PROBLEM DESCRIPTION: When you reach the line with "Where should I click to: Select the Feb" in the data below, begin printing lines exactly, and stop once the line with "Given: Click highlighted day 9 in Tháng 5" has been printed.

# # #

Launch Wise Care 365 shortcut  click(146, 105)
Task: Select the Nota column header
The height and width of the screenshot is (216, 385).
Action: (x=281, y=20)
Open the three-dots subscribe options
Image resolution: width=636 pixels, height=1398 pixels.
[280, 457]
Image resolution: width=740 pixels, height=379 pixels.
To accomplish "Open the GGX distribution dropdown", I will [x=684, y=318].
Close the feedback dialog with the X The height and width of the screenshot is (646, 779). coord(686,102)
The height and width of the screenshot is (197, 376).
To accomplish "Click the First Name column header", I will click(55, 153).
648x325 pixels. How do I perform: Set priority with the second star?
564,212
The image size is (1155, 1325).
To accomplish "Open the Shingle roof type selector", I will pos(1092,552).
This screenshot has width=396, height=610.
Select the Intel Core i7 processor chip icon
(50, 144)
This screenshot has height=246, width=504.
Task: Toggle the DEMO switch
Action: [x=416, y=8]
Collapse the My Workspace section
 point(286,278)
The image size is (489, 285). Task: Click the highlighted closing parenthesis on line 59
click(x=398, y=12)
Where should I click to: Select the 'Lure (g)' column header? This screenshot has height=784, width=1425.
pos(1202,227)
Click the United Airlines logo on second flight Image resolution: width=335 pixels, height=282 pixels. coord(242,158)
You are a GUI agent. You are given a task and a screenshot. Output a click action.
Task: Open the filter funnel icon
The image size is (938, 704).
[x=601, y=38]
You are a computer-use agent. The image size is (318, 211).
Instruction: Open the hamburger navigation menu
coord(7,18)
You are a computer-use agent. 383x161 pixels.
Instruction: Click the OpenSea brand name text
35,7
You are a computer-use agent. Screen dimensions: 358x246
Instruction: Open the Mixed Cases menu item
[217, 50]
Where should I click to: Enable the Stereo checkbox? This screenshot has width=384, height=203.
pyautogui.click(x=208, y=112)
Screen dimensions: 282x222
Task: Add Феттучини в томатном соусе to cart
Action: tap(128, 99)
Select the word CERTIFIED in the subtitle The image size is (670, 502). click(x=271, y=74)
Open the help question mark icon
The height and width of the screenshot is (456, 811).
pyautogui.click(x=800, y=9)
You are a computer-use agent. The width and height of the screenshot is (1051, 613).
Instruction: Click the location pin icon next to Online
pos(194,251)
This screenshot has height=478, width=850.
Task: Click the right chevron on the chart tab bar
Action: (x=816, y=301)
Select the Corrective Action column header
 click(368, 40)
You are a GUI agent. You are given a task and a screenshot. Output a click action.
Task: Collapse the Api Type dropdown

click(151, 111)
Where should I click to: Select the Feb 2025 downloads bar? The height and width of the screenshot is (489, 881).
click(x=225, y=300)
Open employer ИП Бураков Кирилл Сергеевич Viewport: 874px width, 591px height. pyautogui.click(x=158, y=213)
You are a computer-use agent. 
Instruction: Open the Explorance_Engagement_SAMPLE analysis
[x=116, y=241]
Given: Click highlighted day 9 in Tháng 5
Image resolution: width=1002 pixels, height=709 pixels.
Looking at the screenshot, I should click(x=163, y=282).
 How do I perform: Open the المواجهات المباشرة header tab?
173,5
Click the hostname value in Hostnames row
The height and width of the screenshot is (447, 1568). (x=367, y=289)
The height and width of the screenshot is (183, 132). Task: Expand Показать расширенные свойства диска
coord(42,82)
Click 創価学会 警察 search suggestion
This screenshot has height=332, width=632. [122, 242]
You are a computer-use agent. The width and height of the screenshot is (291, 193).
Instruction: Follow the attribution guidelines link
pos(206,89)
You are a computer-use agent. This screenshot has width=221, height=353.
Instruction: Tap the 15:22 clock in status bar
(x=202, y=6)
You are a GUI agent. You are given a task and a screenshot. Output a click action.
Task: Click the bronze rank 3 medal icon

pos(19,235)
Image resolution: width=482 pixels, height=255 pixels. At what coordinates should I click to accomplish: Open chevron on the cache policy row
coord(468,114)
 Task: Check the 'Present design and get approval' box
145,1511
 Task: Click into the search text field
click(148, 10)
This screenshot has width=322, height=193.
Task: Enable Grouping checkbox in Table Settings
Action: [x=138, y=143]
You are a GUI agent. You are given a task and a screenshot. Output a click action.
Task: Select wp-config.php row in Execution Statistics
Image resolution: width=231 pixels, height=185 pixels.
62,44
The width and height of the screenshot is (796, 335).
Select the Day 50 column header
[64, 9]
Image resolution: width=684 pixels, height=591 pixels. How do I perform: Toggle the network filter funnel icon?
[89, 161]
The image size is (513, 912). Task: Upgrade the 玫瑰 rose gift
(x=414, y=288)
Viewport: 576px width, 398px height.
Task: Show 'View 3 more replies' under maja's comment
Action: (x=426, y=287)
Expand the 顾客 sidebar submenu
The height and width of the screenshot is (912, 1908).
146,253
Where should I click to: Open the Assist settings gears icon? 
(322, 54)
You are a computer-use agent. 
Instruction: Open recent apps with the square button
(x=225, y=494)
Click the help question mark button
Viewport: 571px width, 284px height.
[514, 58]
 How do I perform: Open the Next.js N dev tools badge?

# # #

ANSWER TO THIS PROBLEM:
Where should I click to: Select the Feb 2025 downloads bar? The height and width of the screenshot is (489, 881).
click(x=225, y=300)
Open employer ИП Бураков Кирилл Сергеевич Viewport: 874px width, 591px height. pyautogui.click(x=158, y=213)
You are a computer-use agent. 
Instruction: Open the Explorance_Engagement_SAMPLE analysis
[x=116, y=241]
Given: Click highlighted day 9 in Tháng 5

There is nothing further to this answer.